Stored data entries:
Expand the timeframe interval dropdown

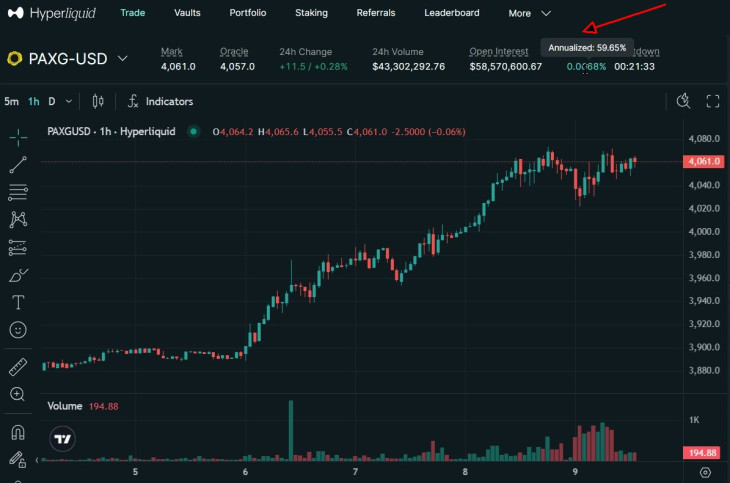69,101
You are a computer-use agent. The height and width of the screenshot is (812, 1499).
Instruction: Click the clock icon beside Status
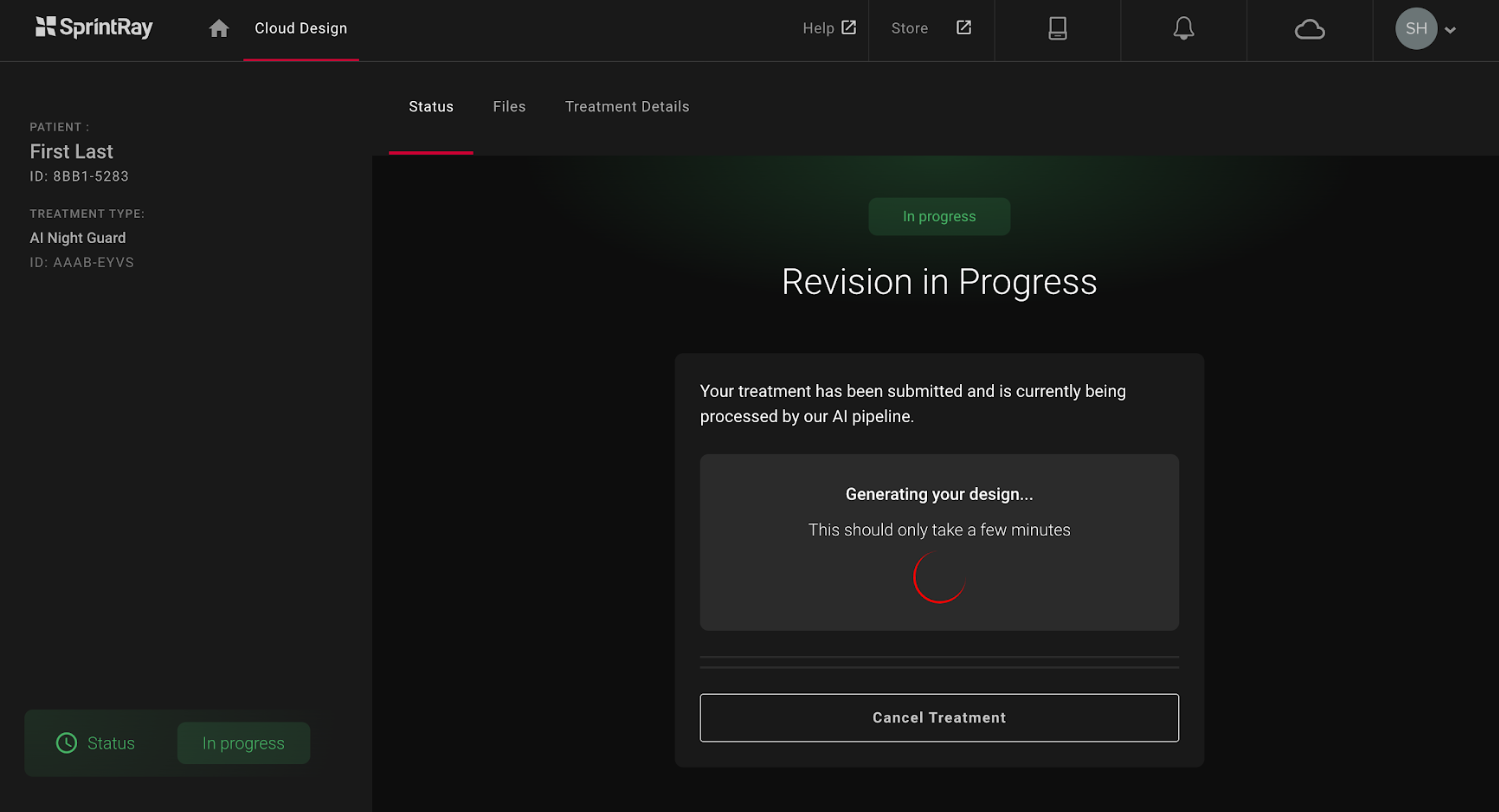pyautogui.click(x=66, y=743)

• _Problem description_
Each record above is to be copied exactly. Drop the pictures.

• _Answer to this task_
Expand the timeframe interval dropdown

69,101
You are a computer-use agent. The height and width of the screenshot is (812, 1499).
Instruction: Click the clock icon beside Status
pyautogui.click(x=66, y=743)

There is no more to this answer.